Dziwny rezerwat
W Beskidzie Małym, na zboczu góry Kocierz, nad uroczym Cisowym Potokiem leży rezerwat przyrody o nazwie "Szeroka" (nieopodal jest Przełęcz Szeroka). Blisko rezerwatu, przy drodze prowadzącej na Przełęcz Kocierską stoi leśniczówka należąca do Nadleśnictwa Jeleśnia.
Dziwny to rezerwat. Utworzony w 1960 roku na powierzchni 49 ha w celu ochrony lasu bukowego regla dolnego. Rezerwat jest bardzo źle oznaczony i przeciętny turysta nie zorientuje się kiedy wszedł do rezerwatu. U podnóża góry, na skraju lasu spotka potężne, pomnikowe jodły, jedne z największych w Beskidzie Małym, które jednak nie rosną w rezerwacie i są narażone na wycięcie, o czym świadczą pnie wyciętych drzew tuż obok. Całe zbocze, jak to już ostatnio powszechne w naszych górach, pocięte jest drogami-spychaczówkami. Kiedy już wejdzie się na obszar rezerwatu, poza kilkoma dostojnymi bukami wszędzie widać pnie po wyciętych drzewach (głównie bukach) i inne ślady gospodarki... Stosunkowo najmniej naruszony jest las na stromym zboczu nad samym potokiem i tam tylko znajduje się wyraźne oznaczenie granicy rezerwatu (ale też nie tabliczką, tylko podwójną linią, której znaczenie dla przeciętnego spacerowicza będzie nieznane). Nieliczne leżące i martwe drzewa, choć urocze, świadczą, że nie dano tu wielu drzewom dożyć do śmierci naturalnej.

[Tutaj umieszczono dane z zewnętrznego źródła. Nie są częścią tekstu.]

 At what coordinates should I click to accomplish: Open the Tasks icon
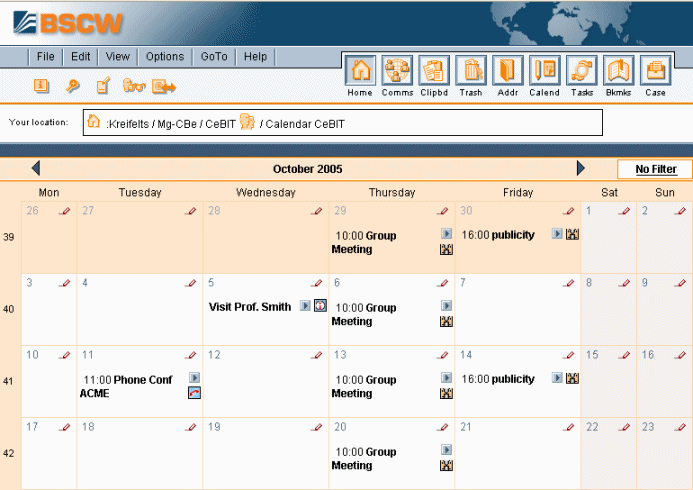[582, 71]
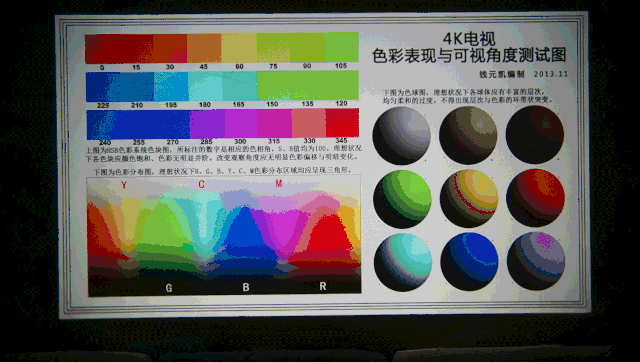This screenshot has height=362, width=640.
Task: Choose the purple color block labeled 285
Action: pyautogui.click(x=207, y=124)
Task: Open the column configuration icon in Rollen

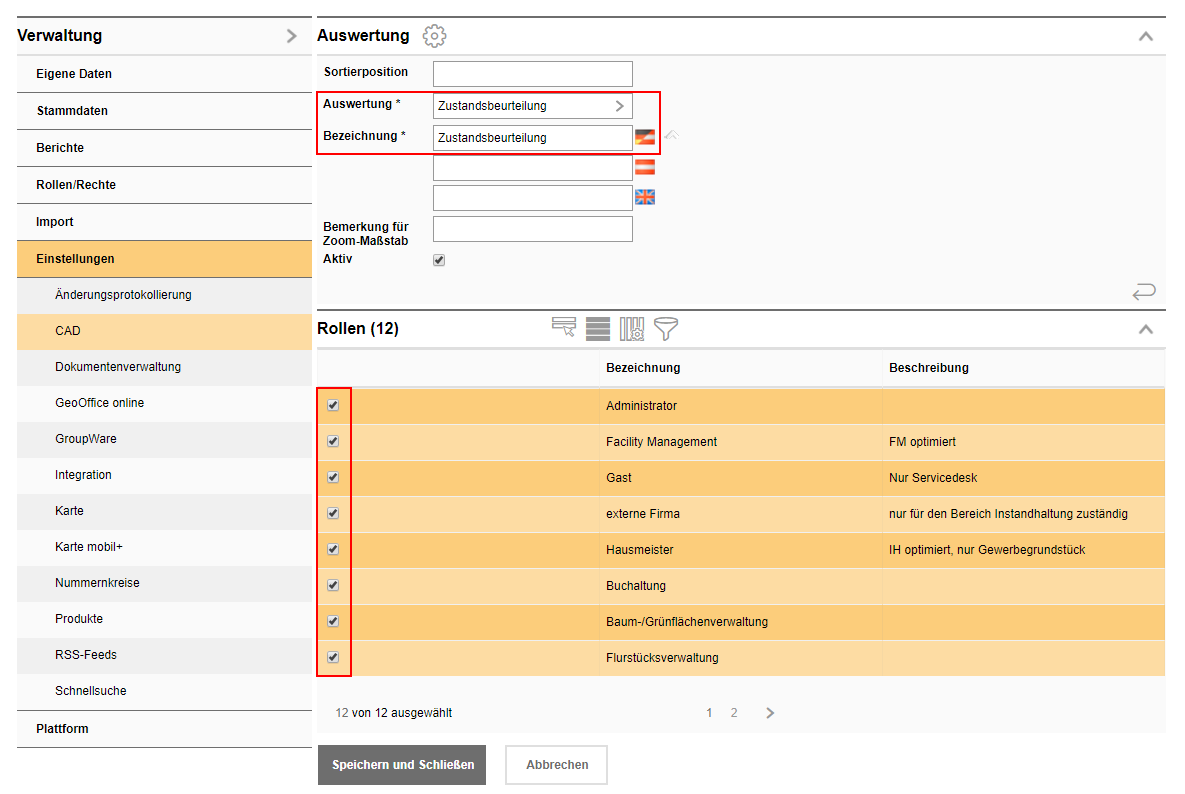Action: pos(632,328)
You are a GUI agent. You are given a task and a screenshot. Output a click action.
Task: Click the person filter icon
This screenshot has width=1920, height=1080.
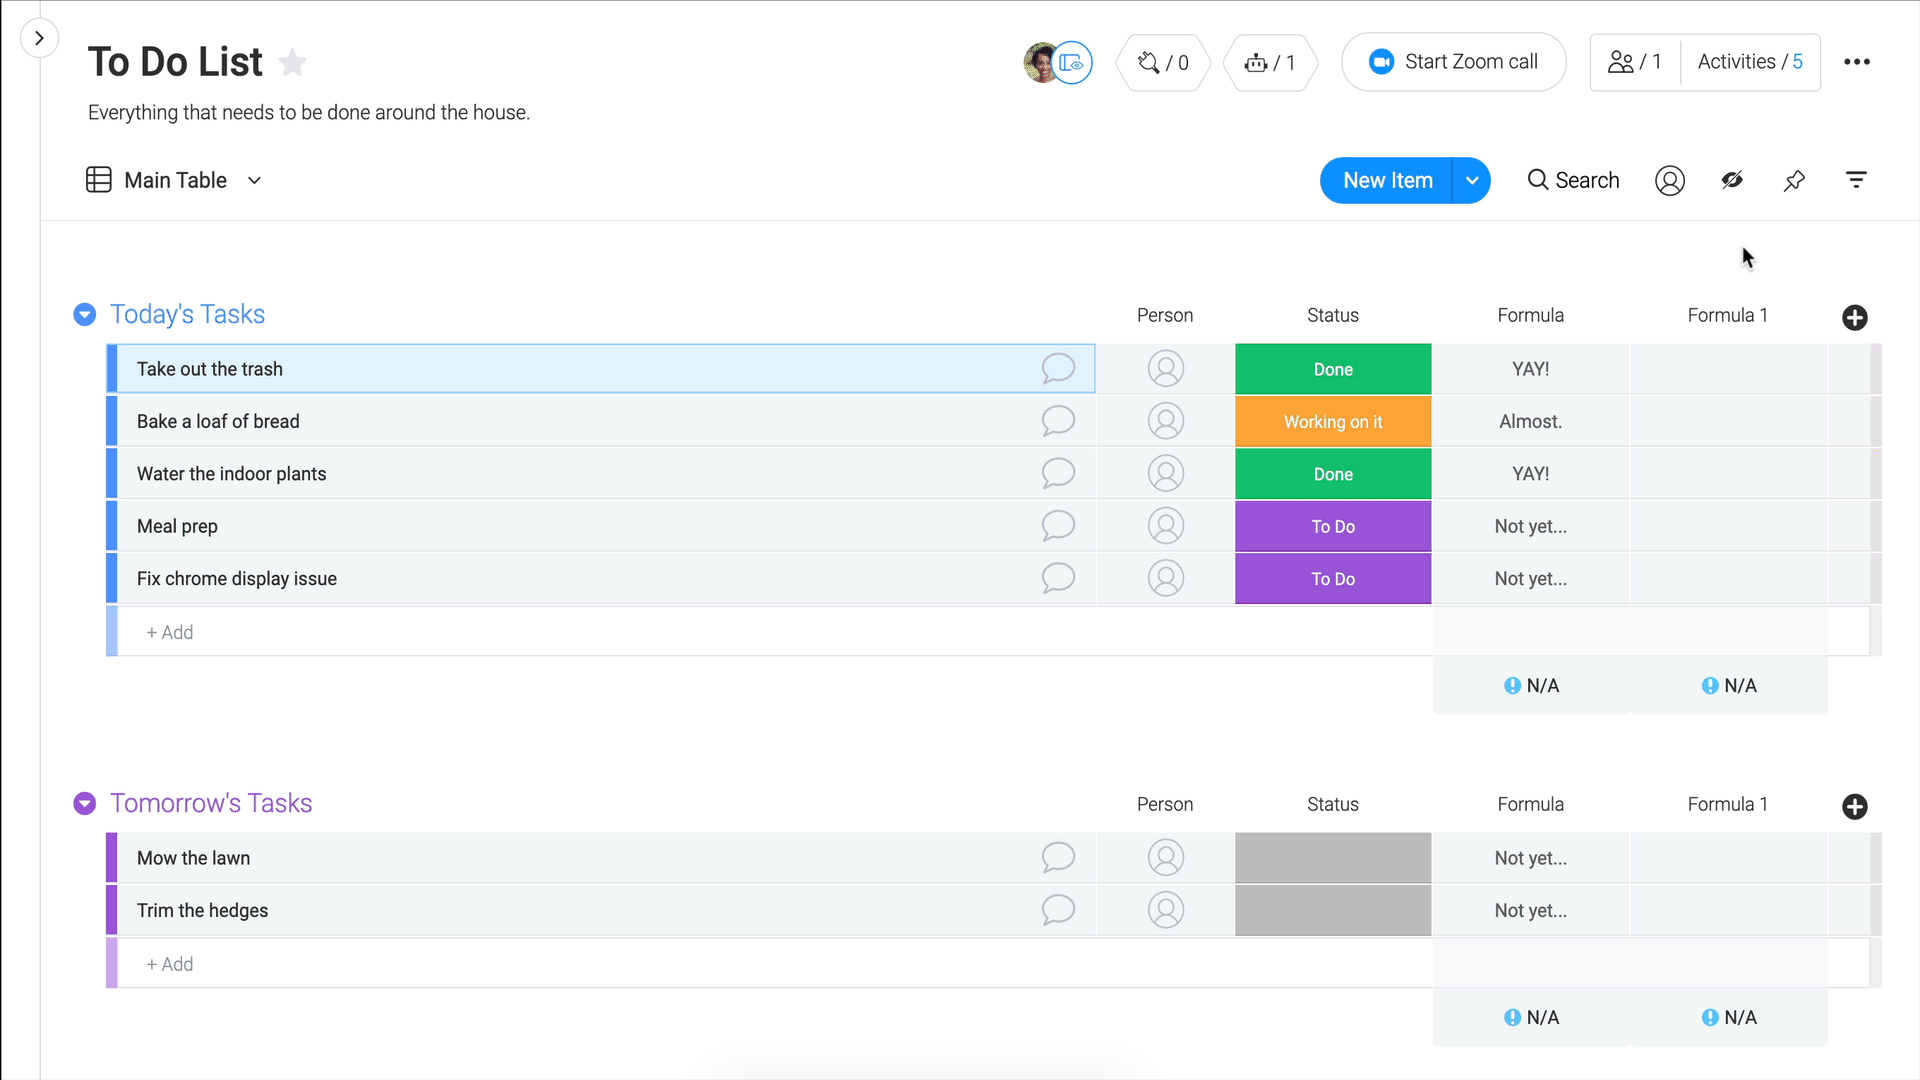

Nieco dalej na wschód, na trudnodostępnym zboczu Beskidu rosną fragmenty pięknego lasu z dużym udziałem jawora. Te niedostępne miejsca znacznie bardziej przypominają naturalny las niż rezerwat "Szeroka".
Warto, żeby ekolodzy i przyrodnicy zajęli się tym obszarem, zanim nie będzie za późno. A rezerwat powinien otrzymać czytelne oznaczenia i powinien być faktycznie chroniony. Również pomnikowe jodły powinny bezwzględnie zostać szybko wpisane na listę pomników przyrody.
Na koniec wspomnę, że na mapach turystycznych rezerwat Szeroka jest rysowany gdzie indziej, niż faktycznie leży i o powierzchni dwukrotnie większej! Czy dla lepszego samopoczucia?